I hope you enjoy it. If you missed Chapter 1, you can read it here.

Mahalo Nui!
Kit Kanohoaloha Wynkoop
Director of Development


Buddhism had always confounded me despite growing up in Hawaiʻi – a deeply Buddhist-influenced place. I had tried to connect with it numerous times, having sensed it was a deeper path than the plethora of other belief systems I dabbled in. I tried to get through the Buddhist writings I picked out over the previous 20+ years but they didn’t make any sense to me: I wasn’t getting the math (the three of these, the four of those, the eight of other ones, etc.) and the language seemed so foreign. Until reading Heart of the Buddha. I remember thinking, “Who IS this guy?” referring to Trungpa Rinpoche.

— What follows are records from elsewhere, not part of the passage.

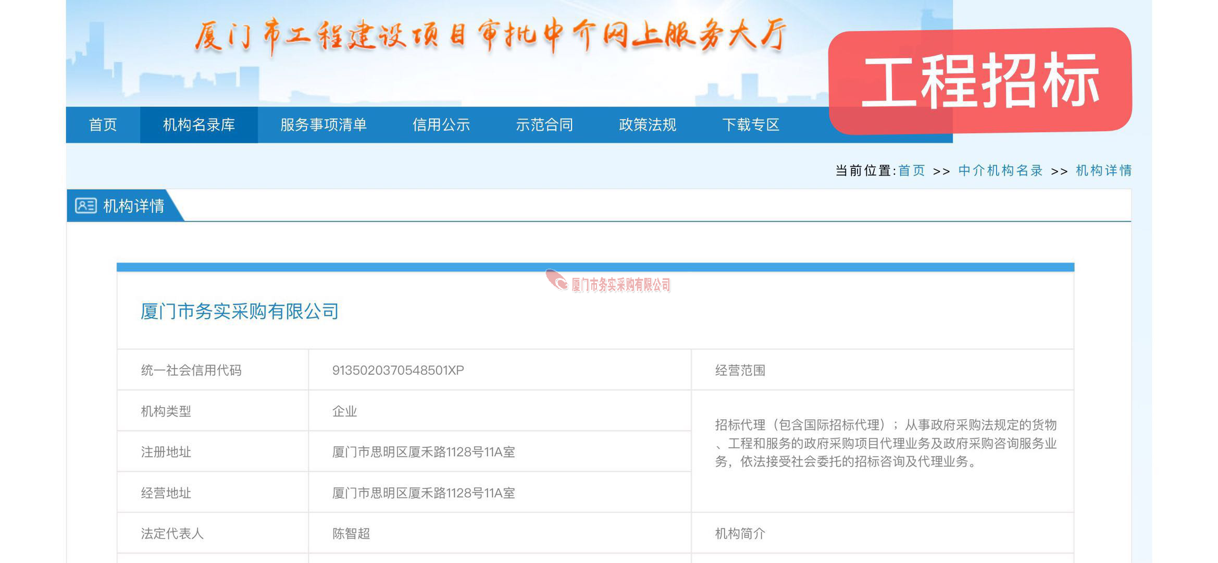Click the 机构详情 breadcrumb link
Viewport: 1218px width, 563px height.
pyautogui.click(x=1103, y=170)
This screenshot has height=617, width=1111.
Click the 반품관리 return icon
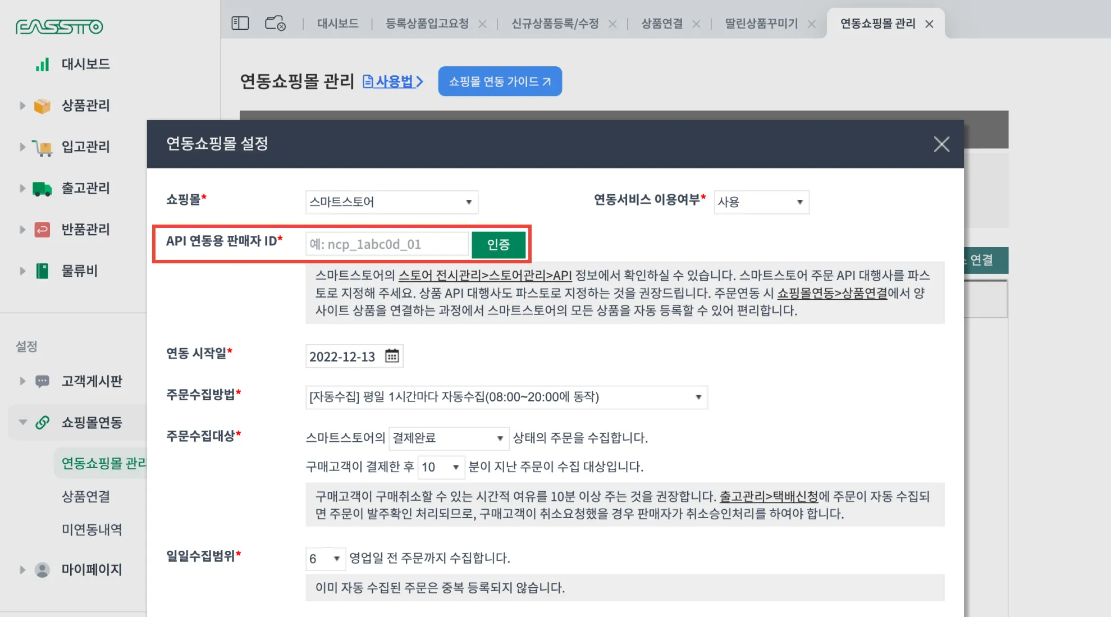point(42,229)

Before I knew it, I was researching other books by the author and landed on Cutting Through Spiritual Materialism. When the last page of that writing came, I knew I had to meet this man – his words had been in my mind for years.

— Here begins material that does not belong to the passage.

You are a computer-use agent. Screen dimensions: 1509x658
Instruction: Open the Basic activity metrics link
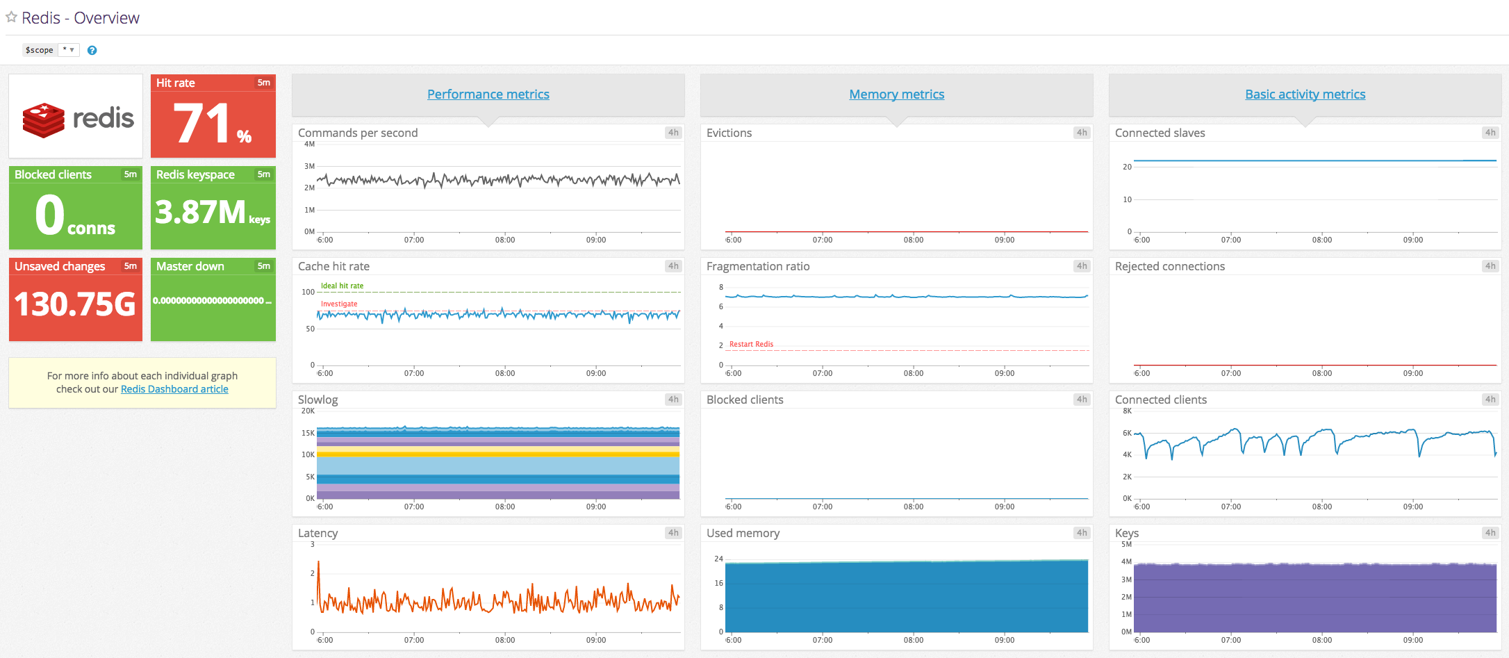tap(1305, 94)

Devastated that Trungpa Rinpoche was no longer alive, I decided to look further into Shambhala – there was a reference to the organization on the back cover of Cutting. Having scoured the internet, I found the Shambhala Center in Los Angeles and it was offering a Weekthün over Thanksgiving week. Not having any family obligations (or invitations) for the holiday, I registered and flew over from Honolulu to attend.

The program’s Director was Acharya Allyn Lyon. Now, this was a teacher who didn’t hide what she thought. If she felt you were coming from a place other than being authentic, you would learn about it in one fashion or another. I appreciated this quality of hers very much and trusted her because of it.

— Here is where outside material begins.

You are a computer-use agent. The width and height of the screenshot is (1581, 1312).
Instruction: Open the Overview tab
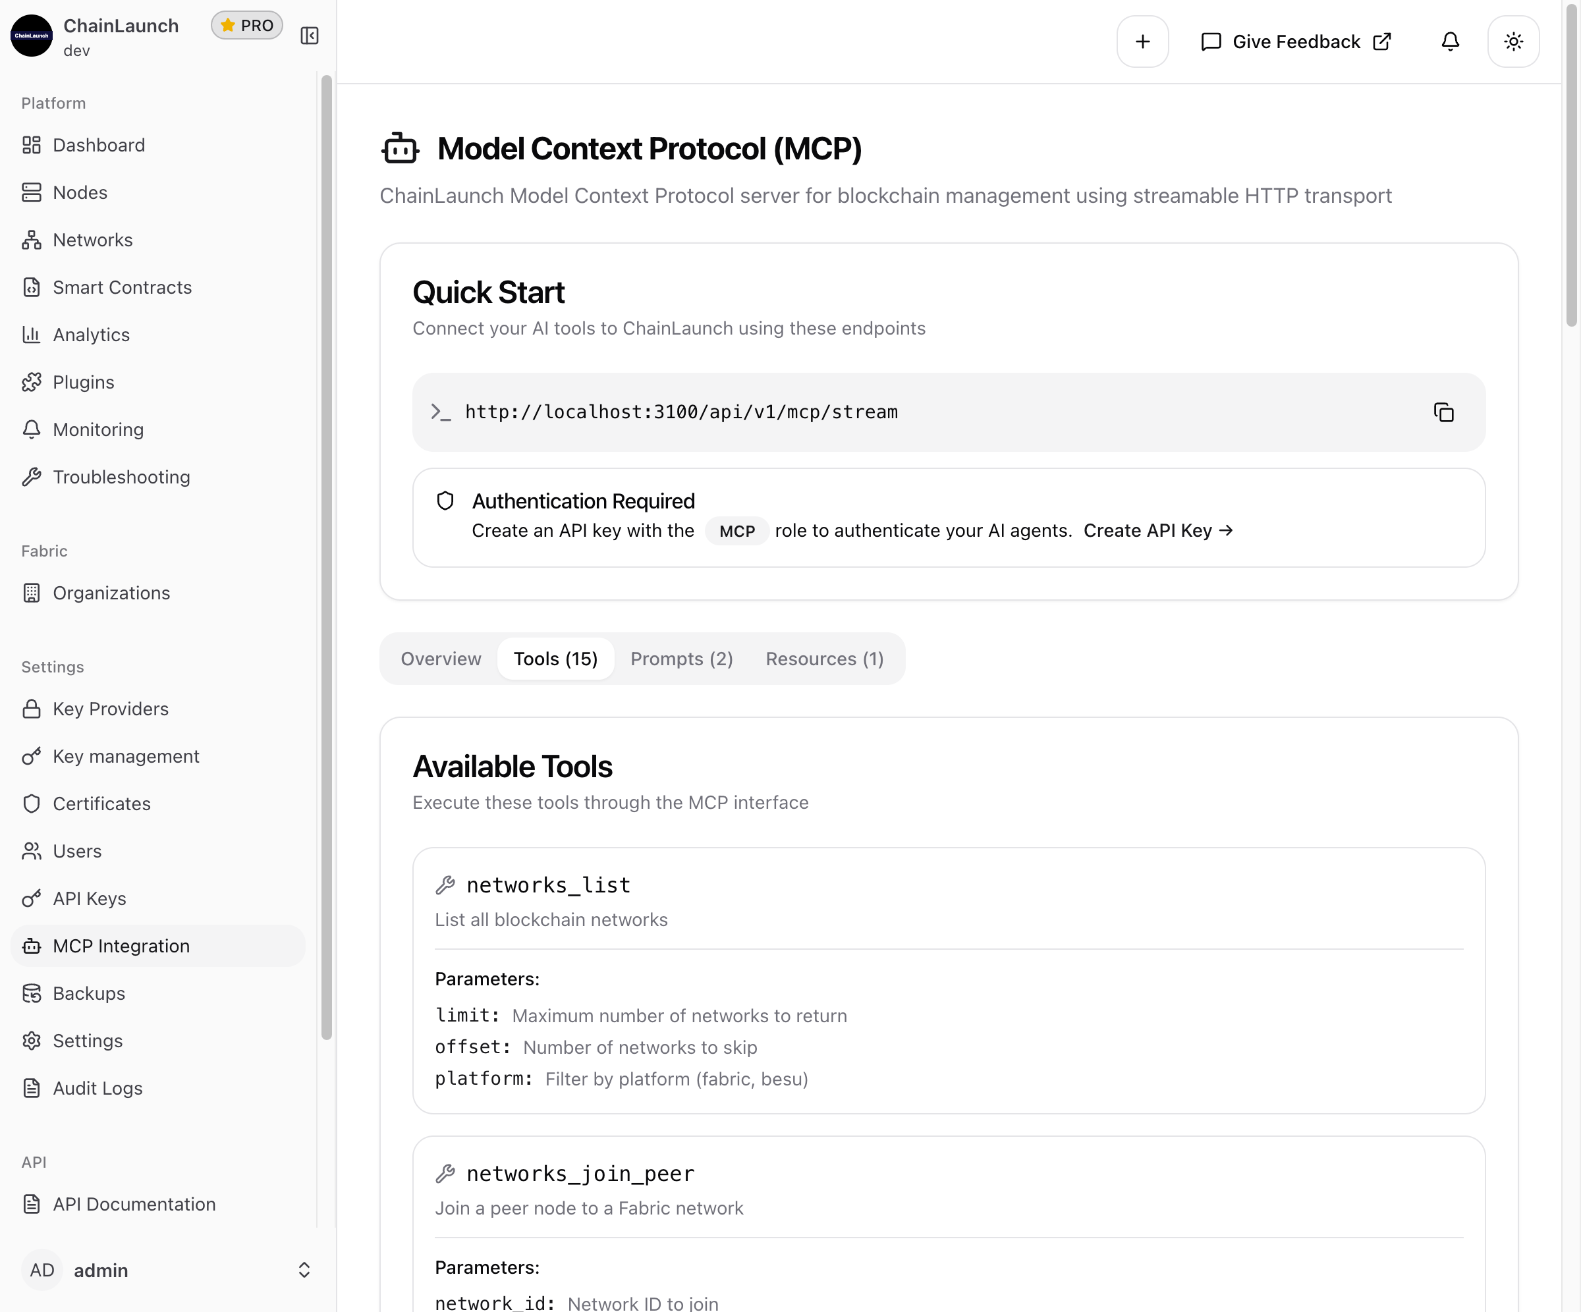tap(440, 659)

The program, practice, and Acharya Lyon’s teaching so connected with what I was looking for that I took refuge on the spot that week. My refuge interview with Acharya Lyon lasted an hour. The program staff kept knocking on the door – no doubt, to keep the schedule of other refuge interviews moving – but she would just wave her hand and say, “Eh – they know you’re in here with me.”

Two nights before – on Thanksgiving – I made an offering of dancing a hula. Hula is the ancient and indigenous dance of Hawaiʻi. I grew up in Hawaiʻi and was trained by a hula master then danced hula semi-professionally for 15 years. Needless to say, there weren’t other hulas offered that night. In commemoration, I like to believe, Acharya Lyon gave me the refuge name Changchup Garma, Enlightenment Dancer.

During that refuge interview, I mentioned that I had always been attracted to the idea of monasticism. I then asked Acharya about Gampo Abbey. She urged me to look further into Shambhala first by taking Levels I-V before jumping into the monastic life. Being prone to compulsion – then <wink> – I began researching how I could get through the Levels as efficiently as possible. On the last day of the Weekthün, someone mentioned looking at Karmê Chöling.